Collected data entries:
□ □ □ □
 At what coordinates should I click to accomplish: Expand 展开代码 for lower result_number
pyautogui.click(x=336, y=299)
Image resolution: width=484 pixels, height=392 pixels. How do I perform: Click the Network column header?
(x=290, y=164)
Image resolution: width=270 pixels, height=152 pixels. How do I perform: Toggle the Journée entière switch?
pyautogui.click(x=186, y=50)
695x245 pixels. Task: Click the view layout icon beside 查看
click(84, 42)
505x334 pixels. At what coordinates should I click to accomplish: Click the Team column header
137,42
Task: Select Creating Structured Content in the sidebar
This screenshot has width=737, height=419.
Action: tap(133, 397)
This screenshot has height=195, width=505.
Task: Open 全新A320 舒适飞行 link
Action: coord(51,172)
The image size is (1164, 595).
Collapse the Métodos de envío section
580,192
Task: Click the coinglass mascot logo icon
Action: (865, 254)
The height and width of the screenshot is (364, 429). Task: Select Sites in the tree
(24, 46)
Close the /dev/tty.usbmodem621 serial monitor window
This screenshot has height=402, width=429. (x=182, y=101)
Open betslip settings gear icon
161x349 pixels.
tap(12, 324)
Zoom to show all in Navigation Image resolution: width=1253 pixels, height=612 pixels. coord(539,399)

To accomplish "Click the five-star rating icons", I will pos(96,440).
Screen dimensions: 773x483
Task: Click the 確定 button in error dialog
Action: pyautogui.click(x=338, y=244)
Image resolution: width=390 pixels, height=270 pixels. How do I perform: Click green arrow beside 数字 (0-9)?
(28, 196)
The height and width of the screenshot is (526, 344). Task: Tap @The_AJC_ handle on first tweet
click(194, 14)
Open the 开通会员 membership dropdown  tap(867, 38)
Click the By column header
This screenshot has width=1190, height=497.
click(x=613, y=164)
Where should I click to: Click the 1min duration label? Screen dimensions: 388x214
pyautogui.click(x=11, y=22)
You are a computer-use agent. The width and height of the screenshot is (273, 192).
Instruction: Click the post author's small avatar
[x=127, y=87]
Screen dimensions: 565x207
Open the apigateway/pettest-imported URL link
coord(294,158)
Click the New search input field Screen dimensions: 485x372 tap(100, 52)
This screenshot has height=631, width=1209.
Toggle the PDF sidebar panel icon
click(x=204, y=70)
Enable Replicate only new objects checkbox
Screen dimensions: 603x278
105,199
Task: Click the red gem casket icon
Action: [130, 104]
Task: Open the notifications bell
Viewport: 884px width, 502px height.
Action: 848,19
□ □ □ □
How to complete this task:
None of the lines before the one containing "This screenshot has height=631, width=1209." belong in the answer; reproduce that line and all later lines of the records exactly.

Answer to the exercise:
This screenshot has height=631, width=1209.
Toggle the PDF sidebar panel icon
click(x=204, y=70)
Enable Replicate only new objects checkbox
Screen dimensions: 603x278
105,199
Task: Click the red gem casket icon
Action: [130, 104]
Task: Open the notifications bell
Viewport: 884px width, 502px height.
Action: 848,19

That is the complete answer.